== EXERCISE AIM ==
Reproduce the codebase context extractor skill page below in full, keeping every line and character unchanged.

== READING PASSAGE ==
| name | codebase-context-extractor |
| description | This skill provides a comprehensive context extraction system for large codebases. It intelligently analyzes code structure, dependencies, and relationships to extract relevant context for understanding, debugging, or modifying code. |
Codebase Context Extractor Skill
Overview
This skill provides a comprehensive context extraction system for large codebases. It intelligently analyzes code structure, dependencies, and relationships to extract relevant context for understanding, debugging, or modifying code.
Trigger Words
- "extract context"
- "codebase context"
- "code context"
- "analyze codebase"
- "codebase analysis"
- "code structure"
- "dependency analysis"
- "code relationships"
- "understand codebase"
- "map codebase"

== RECORDS PROVIDED ==
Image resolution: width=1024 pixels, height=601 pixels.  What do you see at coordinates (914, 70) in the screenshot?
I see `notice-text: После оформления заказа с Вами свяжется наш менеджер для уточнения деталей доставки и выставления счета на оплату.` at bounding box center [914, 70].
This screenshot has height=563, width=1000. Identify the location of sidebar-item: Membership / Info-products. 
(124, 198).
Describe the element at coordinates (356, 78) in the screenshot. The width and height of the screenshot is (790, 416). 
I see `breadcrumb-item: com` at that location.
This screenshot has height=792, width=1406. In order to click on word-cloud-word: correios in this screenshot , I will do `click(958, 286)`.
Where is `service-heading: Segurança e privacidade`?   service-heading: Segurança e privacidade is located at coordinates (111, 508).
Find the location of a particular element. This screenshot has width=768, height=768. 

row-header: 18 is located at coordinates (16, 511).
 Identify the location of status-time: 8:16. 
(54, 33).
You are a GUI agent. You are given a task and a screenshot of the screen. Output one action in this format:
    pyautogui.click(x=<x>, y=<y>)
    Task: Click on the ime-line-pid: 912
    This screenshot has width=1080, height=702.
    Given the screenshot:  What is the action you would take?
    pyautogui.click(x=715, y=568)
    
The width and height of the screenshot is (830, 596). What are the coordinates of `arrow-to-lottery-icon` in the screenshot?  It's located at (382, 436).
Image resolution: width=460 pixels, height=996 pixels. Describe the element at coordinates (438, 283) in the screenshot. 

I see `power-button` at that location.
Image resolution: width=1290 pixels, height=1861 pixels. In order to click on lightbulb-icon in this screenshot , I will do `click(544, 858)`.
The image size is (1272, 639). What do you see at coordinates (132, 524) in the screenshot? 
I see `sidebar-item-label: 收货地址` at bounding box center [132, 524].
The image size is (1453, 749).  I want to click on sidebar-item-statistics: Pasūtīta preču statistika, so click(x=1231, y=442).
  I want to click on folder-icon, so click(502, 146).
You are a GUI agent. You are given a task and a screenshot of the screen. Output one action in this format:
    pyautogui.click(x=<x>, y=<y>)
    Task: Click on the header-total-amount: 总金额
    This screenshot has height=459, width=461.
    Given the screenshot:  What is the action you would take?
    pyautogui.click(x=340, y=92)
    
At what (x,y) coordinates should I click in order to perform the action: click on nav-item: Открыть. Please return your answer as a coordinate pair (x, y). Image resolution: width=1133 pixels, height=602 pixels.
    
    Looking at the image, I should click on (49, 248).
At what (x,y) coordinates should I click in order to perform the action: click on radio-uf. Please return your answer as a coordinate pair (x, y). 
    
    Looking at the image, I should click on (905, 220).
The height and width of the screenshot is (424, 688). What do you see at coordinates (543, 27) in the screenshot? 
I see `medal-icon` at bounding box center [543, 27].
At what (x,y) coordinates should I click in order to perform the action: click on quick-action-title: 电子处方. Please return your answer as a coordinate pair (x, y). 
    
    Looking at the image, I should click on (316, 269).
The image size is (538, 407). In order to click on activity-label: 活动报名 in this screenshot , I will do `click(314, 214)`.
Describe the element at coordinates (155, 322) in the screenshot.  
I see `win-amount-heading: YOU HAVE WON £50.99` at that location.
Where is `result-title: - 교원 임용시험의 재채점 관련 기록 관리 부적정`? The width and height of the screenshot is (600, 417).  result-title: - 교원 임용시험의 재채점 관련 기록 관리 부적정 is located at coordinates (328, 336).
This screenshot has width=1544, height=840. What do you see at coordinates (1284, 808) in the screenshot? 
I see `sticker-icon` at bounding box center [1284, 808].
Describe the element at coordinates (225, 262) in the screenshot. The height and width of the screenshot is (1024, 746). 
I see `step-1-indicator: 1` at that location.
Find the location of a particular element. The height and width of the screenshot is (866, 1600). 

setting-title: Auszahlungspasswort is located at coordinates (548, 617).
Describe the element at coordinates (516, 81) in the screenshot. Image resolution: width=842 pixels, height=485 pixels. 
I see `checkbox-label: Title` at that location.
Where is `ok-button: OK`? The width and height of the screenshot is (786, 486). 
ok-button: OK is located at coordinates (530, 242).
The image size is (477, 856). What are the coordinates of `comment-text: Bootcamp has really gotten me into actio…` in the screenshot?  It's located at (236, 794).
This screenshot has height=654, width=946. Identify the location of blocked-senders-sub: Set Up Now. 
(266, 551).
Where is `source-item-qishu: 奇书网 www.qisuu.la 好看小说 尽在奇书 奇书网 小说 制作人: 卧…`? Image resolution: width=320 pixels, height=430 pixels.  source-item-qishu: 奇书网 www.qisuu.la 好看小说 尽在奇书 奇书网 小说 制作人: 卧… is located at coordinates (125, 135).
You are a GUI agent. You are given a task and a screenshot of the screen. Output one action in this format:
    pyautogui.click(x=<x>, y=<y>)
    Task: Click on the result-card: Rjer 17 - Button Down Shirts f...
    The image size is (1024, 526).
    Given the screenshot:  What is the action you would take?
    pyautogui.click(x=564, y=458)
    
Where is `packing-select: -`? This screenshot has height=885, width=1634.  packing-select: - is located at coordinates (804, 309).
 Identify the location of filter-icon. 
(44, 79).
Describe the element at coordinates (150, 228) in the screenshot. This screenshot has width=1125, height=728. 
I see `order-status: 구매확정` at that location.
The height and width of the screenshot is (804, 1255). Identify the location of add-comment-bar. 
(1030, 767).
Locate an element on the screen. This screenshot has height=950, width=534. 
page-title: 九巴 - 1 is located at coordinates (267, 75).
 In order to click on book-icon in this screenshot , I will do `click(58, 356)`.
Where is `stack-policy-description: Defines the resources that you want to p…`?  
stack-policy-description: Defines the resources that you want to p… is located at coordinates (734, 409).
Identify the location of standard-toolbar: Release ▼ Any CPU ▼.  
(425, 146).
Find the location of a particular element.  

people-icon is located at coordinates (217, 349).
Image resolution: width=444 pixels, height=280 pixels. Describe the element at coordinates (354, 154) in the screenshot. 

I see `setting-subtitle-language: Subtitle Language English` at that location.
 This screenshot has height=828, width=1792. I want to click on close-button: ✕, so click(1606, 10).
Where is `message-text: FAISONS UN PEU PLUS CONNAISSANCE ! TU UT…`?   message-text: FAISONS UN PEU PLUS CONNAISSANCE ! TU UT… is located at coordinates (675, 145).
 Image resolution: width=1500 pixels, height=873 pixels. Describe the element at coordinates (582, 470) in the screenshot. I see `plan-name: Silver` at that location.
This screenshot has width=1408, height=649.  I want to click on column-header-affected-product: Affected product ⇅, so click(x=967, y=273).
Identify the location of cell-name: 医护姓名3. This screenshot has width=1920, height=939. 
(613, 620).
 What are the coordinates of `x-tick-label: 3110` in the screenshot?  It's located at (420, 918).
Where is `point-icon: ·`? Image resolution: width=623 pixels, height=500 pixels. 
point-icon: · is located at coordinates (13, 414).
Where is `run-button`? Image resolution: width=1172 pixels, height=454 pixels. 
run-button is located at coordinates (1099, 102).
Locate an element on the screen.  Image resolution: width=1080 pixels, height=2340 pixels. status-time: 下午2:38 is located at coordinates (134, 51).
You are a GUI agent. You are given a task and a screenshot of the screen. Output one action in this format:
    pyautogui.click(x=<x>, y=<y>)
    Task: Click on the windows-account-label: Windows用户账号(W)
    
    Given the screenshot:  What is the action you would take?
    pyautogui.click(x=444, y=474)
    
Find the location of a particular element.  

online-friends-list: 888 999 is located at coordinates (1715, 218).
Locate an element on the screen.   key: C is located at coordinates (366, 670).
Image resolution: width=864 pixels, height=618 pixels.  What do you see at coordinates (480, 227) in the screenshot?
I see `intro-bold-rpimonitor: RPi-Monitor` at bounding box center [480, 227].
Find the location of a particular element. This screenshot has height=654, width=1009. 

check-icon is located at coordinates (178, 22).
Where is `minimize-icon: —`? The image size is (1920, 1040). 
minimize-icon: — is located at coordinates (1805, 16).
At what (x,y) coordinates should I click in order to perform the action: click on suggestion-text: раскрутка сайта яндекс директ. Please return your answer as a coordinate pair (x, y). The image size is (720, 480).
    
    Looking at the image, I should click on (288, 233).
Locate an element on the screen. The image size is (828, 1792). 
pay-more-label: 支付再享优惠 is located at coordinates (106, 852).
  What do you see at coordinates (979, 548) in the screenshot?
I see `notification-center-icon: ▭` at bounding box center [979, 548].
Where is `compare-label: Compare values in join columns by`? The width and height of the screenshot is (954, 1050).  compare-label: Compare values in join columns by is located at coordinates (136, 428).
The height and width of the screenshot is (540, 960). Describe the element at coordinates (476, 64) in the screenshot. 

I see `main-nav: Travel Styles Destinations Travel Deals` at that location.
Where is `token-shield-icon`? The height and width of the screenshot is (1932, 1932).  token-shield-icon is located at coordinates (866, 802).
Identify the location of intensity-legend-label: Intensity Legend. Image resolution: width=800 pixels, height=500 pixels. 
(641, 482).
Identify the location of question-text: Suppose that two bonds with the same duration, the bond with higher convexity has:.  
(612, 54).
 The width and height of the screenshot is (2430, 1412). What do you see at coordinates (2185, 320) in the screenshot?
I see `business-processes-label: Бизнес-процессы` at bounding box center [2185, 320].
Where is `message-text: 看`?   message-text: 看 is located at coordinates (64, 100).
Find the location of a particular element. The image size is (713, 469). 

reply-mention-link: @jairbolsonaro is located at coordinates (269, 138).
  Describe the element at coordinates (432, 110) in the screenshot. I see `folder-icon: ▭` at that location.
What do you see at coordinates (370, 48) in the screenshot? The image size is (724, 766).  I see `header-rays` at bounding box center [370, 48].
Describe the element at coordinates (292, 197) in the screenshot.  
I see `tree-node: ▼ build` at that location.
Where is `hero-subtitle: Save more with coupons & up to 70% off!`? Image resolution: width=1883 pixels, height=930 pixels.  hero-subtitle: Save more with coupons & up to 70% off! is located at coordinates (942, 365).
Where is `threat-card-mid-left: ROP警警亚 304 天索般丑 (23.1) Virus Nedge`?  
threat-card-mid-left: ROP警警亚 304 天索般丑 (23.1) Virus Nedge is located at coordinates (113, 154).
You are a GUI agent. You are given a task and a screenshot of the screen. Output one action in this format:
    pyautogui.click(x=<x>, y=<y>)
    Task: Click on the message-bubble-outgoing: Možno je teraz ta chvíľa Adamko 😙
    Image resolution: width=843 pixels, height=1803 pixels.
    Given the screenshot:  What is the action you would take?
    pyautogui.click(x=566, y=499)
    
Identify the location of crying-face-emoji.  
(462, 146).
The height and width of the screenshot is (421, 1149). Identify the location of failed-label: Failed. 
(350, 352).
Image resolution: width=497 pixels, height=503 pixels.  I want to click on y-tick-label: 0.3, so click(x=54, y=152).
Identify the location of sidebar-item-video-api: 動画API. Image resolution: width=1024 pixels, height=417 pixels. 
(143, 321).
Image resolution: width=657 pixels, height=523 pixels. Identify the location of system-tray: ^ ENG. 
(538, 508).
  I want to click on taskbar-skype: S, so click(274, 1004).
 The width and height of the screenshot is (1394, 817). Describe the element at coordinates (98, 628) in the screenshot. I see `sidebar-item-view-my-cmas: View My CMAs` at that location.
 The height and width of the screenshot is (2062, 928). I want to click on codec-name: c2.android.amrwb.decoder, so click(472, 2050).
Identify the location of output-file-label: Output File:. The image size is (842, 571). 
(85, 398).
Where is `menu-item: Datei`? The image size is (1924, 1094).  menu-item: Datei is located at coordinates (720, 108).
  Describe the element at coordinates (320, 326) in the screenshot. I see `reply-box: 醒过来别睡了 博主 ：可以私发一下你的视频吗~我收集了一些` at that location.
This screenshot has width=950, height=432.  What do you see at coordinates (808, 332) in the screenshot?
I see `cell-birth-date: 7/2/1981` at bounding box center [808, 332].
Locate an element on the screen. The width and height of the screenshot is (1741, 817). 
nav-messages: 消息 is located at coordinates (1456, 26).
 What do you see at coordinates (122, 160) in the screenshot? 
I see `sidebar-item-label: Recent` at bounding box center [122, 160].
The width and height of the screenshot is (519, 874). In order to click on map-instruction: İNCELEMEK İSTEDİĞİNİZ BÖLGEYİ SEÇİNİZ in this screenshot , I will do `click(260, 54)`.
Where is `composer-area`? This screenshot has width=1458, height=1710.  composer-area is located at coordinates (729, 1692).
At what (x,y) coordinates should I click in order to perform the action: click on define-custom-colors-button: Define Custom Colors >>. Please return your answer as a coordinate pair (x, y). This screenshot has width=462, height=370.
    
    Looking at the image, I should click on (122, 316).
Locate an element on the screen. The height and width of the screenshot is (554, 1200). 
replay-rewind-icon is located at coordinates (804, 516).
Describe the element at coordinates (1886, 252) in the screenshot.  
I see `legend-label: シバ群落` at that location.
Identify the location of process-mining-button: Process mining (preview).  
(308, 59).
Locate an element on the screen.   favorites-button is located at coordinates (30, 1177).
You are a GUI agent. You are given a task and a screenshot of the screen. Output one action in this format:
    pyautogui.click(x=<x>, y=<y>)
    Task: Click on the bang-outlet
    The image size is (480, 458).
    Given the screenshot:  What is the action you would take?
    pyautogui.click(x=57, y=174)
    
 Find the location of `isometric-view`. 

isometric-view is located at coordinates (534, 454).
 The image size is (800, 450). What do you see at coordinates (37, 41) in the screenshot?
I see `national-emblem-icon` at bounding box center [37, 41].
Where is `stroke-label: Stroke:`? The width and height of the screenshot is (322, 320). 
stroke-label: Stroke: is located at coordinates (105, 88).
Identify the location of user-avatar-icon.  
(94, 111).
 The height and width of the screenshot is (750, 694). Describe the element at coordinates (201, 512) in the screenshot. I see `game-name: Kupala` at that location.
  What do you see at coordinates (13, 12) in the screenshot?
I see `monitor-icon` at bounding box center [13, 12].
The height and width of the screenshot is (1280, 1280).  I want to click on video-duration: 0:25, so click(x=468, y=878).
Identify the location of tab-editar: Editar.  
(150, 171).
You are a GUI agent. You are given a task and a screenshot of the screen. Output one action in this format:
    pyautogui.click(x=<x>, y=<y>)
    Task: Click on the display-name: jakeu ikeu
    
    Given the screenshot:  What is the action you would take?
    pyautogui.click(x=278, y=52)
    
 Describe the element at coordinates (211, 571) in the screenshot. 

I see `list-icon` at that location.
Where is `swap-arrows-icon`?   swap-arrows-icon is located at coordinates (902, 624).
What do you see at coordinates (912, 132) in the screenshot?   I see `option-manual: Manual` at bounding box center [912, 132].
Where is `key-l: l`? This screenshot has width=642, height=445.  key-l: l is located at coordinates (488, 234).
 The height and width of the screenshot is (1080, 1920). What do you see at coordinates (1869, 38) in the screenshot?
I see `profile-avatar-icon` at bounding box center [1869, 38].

== TASK SOLUTION ==
| name | codebase-context-extractor |
| description | This skill provides a comprehensive context extraction system for large codebases. It intelligently analyzes code structure, dependencies, and relationships to extract relevant context for understanding, debugging, or modifying code. |
Codebase Context Extractor Skill
Overview
This skill provides a comprehensive context extraction system for large codebases. It intelligently analyzes code structure, dependencies, and relationships to extract relevant context for understanding, debugging, or modifying code.
Trigger Words
- "extract context"
- "codebase context"
- "code context"
- "analyze codebase"
- "codebase analysis"
- "code structure"
- "dependency analysis"
- "code relationships"
- "understand codebase"
- "map codebase"